Solo l’amore di Dio riconosciuto e ricambiato educa efficacemente, sa cogliere le proprie fragilità, tentennamenti, e anche fallimenti, ma ha fiducia nell’azione dello Spirito del Signore risorto. Si potrebbe parlare della pedagogia del grano che muore e che rinasce. L’amore vince sempre.
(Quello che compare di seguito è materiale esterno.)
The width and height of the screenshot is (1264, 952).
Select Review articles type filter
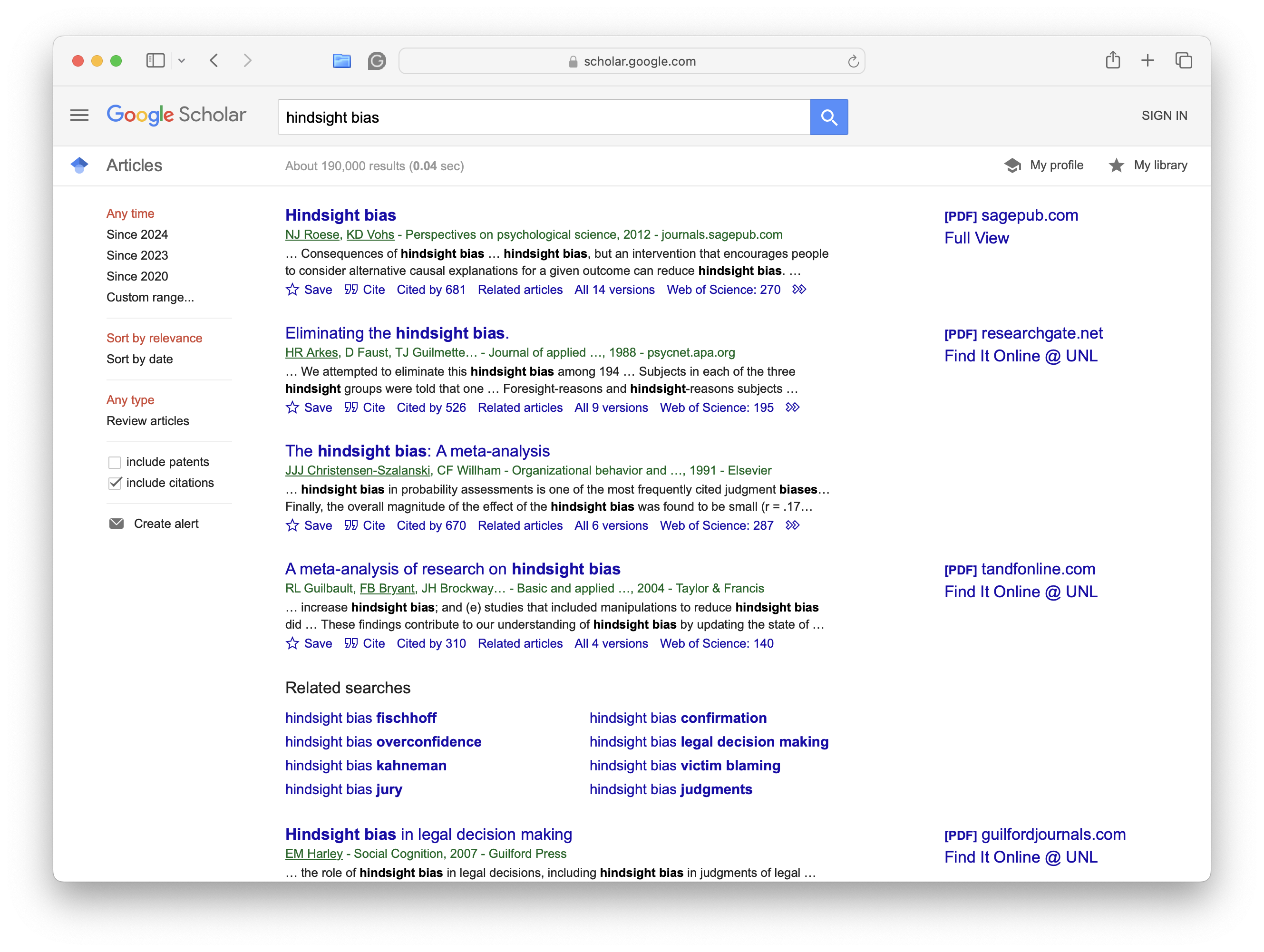pyautogui.click(x=147, y=420)
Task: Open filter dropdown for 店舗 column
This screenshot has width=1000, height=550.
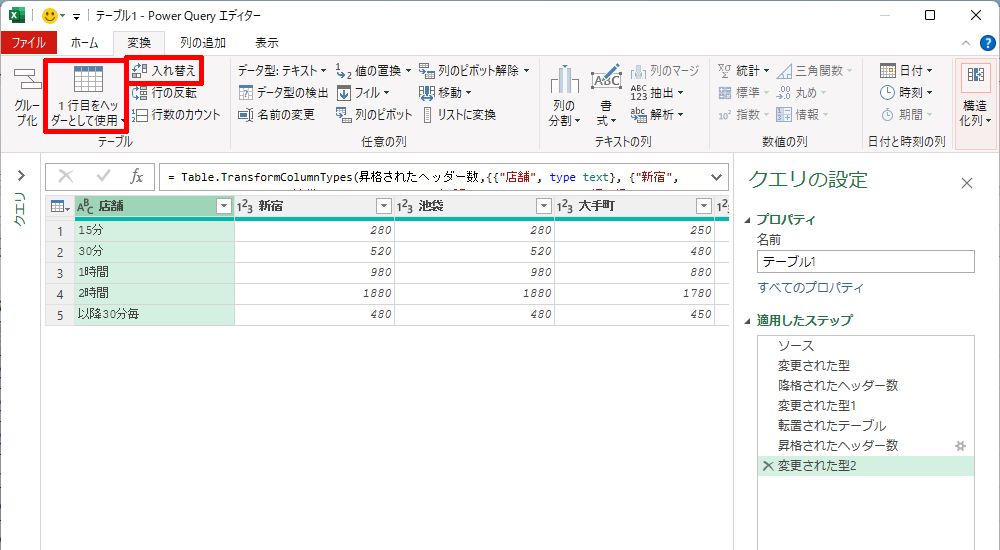Action: click(223, 206)
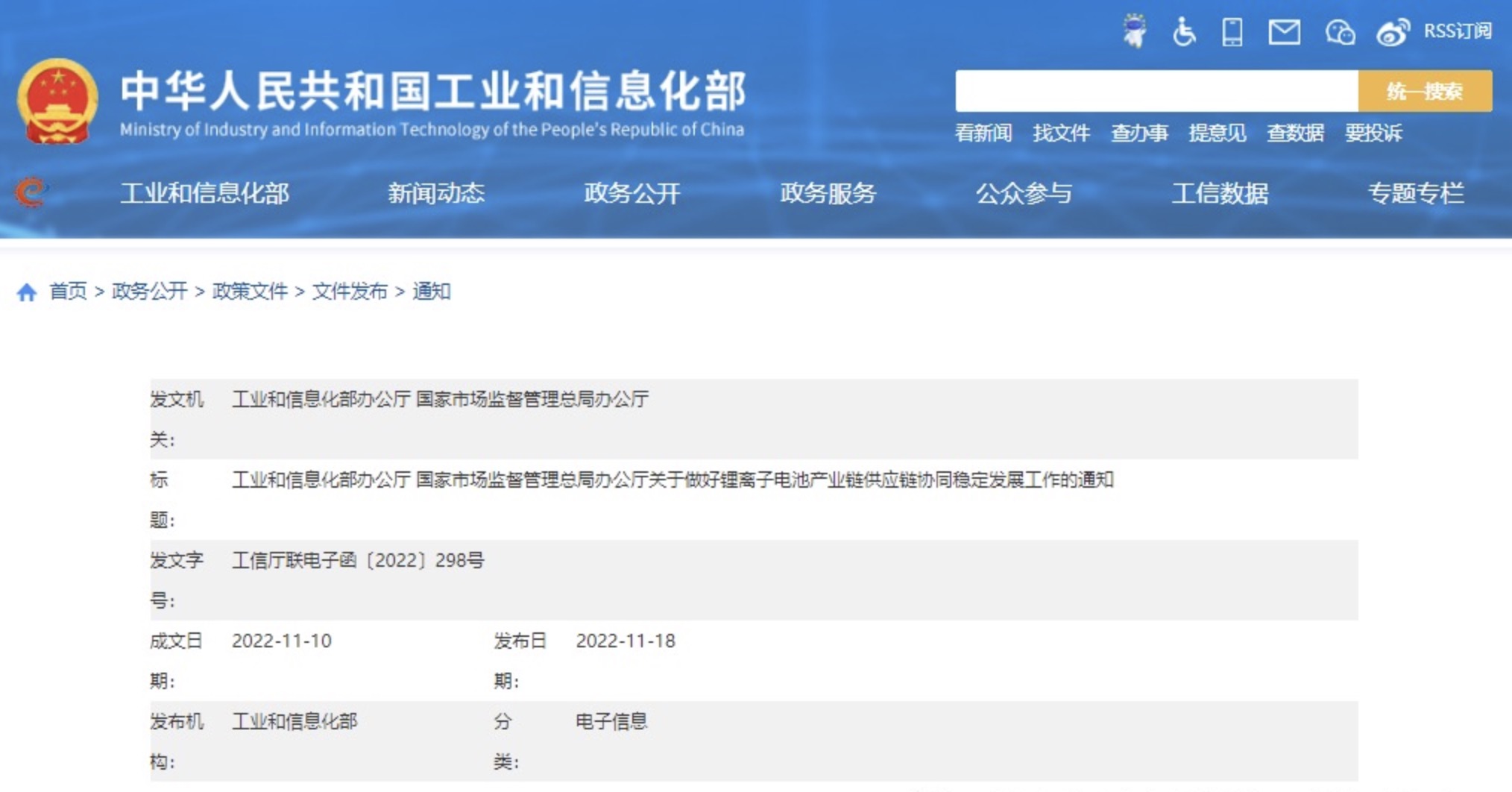This screenshot has width=1512, height=792.
Task: Navigate to 政策文件 in breadcrumb
Action: pyautogui.click(x=250, y=291)

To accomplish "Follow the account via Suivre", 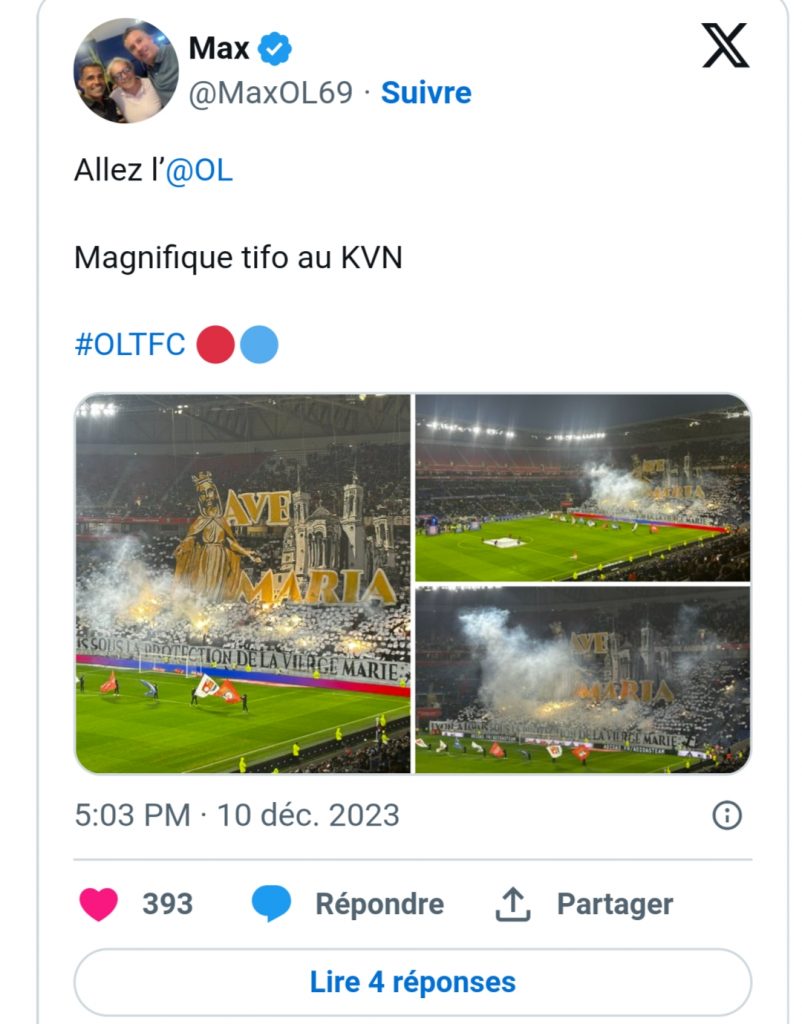I will click(426, 93).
Quindi studiamo pure Gesù educatore, ricaviamo mille e uno insegnamenti, come del resto gli studiosi fanno e facciamo oggi anche noi, ma la parola conclusiva non è tanto quale educatore è stato Gesù e quale educazione propone, ma come intendere l’educazione secondo Gesù, come le risorse sempre nuove delle scienze umane, lo stesso desiderio di educare come Lui, vada commisurato sul suo mistero e dunque nell’ambito di una fede genuina.
NOTE
[1] L’arte educativa di Gesù Maestro, 2 voll, AVE, Roma, 1967.
[2] Ibid, II, 19.
[3] Cf C. Bissoli, Bibbia e educazione, LAS, Roma 1982, pp. 203-225.